- PROBLEM:
What is needed here is a word-for-word copy of all the entries below.

- Records from a collection:
::::::::::
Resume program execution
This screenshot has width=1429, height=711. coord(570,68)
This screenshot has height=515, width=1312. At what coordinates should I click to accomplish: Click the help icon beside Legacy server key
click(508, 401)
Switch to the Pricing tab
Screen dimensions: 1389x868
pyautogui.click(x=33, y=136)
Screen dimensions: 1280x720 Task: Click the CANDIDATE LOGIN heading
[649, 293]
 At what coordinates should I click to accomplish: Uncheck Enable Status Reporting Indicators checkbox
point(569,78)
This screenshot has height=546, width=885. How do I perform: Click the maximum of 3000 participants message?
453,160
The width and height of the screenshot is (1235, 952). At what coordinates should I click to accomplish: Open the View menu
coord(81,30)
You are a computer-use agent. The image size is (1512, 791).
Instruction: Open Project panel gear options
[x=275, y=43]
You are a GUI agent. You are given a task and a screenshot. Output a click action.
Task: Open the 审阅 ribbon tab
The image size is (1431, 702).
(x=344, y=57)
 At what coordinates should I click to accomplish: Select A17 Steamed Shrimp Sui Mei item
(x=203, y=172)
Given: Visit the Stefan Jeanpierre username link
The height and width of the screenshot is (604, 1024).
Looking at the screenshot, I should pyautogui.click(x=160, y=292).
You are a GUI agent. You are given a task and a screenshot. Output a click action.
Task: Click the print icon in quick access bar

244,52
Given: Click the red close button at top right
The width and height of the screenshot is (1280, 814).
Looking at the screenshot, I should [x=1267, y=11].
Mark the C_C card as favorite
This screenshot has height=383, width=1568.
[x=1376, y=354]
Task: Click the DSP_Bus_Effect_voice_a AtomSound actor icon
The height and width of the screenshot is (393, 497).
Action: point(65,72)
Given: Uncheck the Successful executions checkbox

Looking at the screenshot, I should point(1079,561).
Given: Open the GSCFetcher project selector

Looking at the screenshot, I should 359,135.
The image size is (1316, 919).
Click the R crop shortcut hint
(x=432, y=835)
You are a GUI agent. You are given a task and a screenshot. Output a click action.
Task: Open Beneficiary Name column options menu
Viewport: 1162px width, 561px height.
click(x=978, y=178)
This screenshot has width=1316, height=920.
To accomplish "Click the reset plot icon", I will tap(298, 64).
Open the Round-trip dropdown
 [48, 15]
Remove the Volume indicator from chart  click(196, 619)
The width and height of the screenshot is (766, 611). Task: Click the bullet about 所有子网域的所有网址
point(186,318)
::::::::::
- YOUR SOLUTION:
Resume program execution
This screenshot has width=1429, height=711. coord(570,68)
This screenshot has height=515, width=1312. At what coordinates should I click to accomplish: Click the help icon beside Legacy server key
click(508, 401)
Switch to the Pricing tab
Screen dimensions: 1389x868
pyautogui.click(x=33, y=136)
Screen dimensions: 1280x720 Task: Click the CANDIDATE LOGIN heading
[649, 293]
 At what coordinates should I click to accomplish: Uncheck Enable Status Reporting Indicators checkbox
point(569,78)
This screenshot has height=546, width=885. How do I perform: Click the maximum of 3000 participants message?
453,160
The width and height of the screenshot is (1235, 952). At what coordinates should I click to accomplish: Open the View menu
coord(81,30)
You are a computer-use agent. The image size is (1512, 791).
Instruction: Open Project panel gear options
[x=275, y=43]
You are a GUI agent. You are given a task and a screenshot. Output a click action.
Task: Open the 审阅 ribbon tab
The image size is (1431, 702).
(x=344, y=57)
 At what coordinates should I click to accomplish: Select A17 Steamed Shrimp Sui Mei item
(x=203, y=172)
Given: Visit the Stefan Jeanpierre username link
The height and width of the screenshot is (604, 1024).
Looking at the screenshot, I should pyautogui.click(x=160, y=292).
You are a GUI agent. You are given a task and a screenshot. Output a click action.
Task: Click the print icon in quick access bar

244,52
Given: Click the red close button at top right
The width and height of the screenshot is (1280, 814).
Looking at the screenshot, I should [x=1267, y=11].
Mark the C_C card as favorite
This screenshot has height=383, width=1568.
[x=1376, y=354]
Task: Click the DSP_Bus_Effect_voice_a AtomSound actor icon
The height and width of the screenshot is (393, 497).
Action: point(65,72)
Given: Uncheck the Successful executions checkbox

Looking at the screenshot, I should point(1079,561).
Given: Open the GSCFetcher project selector

Looking at the screenshot, I should 359,135.
The image size is (1316, 919).
Click the R crop shortcut hint
(x=432, y=835)
You are a GUI agent. You are given a task and a screenshot. Output a click action.
Task: Open Beneficiary Name column options menu
Viewport: 1162px width, 561px height.
click(x=978, y=178)
This screenshot has width=1316, height=920.
To accomplish "Click the reset plot icon", I will tap(298, 64).
Open the Round-trip dropdown
 [48, 15]
Remove the Volume indicator from chart  click(196, 619)
The width and height of the screenshot is (766, 611). Task: Click the bullet about 所有子网域的所有网址
point(186,318)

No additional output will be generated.